Fig. 3: Spatio-temporal evolution of the spectrin clusters.

A Live imaging in dual mode (EPI and TIRF microscopy) of MEFs transiently transfected with GFP-βII-spectrin (green) and RFP-actin (magenta). Relevant frames are shown (scale bar 20 μm), as well as dynamic zooms of high-intensity βII-spectrin clusters only observed in the TIRF plane (white dashed boxes). Live images are representative of at least 3 independent experiments. B Temporal analysis of GFP-βII-spectrin clusters evolution (P_0.95 of fluorescent signal intensity distribution). The resulting mask is shown with the clusters outlined, while the color-coded temporal projection is shown for the same cell presented in A, to highlight the dynamic nature of these clusters over time.
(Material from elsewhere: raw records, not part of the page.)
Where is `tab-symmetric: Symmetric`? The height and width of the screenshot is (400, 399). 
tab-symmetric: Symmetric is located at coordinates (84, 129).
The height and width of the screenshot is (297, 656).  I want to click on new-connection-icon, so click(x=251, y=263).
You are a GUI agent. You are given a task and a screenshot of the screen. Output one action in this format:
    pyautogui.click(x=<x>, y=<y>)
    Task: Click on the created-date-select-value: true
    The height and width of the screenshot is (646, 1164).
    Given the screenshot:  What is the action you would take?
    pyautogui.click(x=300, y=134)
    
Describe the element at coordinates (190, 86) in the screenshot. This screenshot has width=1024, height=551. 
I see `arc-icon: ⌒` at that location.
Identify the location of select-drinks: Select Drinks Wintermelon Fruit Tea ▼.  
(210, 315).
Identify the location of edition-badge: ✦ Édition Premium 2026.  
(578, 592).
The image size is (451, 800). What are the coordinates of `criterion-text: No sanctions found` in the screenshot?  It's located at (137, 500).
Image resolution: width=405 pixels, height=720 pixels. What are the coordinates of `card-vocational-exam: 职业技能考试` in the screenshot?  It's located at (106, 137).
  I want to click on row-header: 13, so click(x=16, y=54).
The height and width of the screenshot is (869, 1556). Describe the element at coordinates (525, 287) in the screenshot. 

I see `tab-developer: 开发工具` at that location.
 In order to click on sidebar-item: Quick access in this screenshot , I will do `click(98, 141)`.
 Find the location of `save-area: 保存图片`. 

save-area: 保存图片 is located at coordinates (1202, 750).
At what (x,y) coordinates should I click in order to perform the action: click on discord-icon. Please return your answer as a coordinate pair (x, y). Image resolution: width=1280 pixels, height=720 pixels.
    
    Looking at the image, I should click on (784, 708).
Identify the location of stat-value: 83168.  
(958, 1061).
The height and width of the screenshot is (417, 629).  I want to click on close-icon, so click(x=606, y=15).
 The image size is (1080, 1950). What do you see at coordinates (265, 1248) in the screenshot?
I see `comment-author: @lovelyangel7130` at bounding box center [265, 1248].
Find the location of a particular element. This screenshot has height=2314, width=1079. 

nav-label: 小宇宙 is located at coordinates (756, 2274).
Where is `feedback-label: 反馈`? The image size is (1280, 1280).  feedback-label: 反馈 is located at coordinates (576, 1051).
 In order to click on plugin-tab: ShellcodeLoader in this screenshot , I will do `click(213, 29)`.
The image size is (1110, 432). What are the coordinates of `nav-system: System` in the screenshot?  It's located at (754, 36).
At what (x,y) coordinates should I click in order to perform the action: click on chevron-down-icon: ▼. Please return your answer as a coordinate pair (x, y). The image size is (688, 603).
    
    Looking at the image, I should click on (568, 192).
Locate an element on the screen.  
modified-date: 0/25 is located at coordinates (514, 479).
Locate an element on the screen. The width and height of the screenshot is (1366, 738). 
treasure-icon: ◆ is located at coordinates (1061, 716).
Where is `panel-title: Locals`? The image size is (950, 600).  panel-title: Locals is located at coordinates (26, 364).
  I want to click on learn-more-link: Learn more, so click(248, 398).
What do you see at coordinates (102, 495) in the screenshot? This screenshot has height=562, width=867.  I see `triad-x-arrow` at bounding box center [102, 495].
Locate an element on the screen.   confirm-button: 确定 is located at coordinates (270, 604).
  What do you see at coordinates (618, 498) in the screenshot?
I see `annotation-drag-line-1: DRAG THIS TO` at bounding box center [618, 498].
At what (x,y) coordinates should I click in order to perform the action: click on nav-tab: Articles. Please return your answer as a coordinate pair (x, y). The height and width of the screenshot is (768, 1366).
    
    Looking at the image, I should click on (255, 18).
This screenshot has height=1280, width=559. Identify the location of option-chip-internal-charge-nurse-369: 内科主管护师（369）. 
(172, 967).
C Auto-correlation coefficients between subsequent frames related to GFP-βII-spectrin (green) and RFP-actin (magenta) are shown (n = 8 independent cells and 486 frame pairs analyzed, data are presented as mean ± SD, statistical analysis paired t-test, ****p-value < 0.0001). D Representative frames during time lapse analysis of MEFs transiently transfected with GFP-βII-spectrin (green) and RFP-actin (magenta). The vectors highlight the orientation of the signal in the local window for the two channels. Coherency heatmaps are shown. E The graph reports the distribution of orientations of GFP-βII-spectrin (green) and RFP-actin (magenta), normalized to the Actin dominant direction (n = 8 cells in independent time lapses).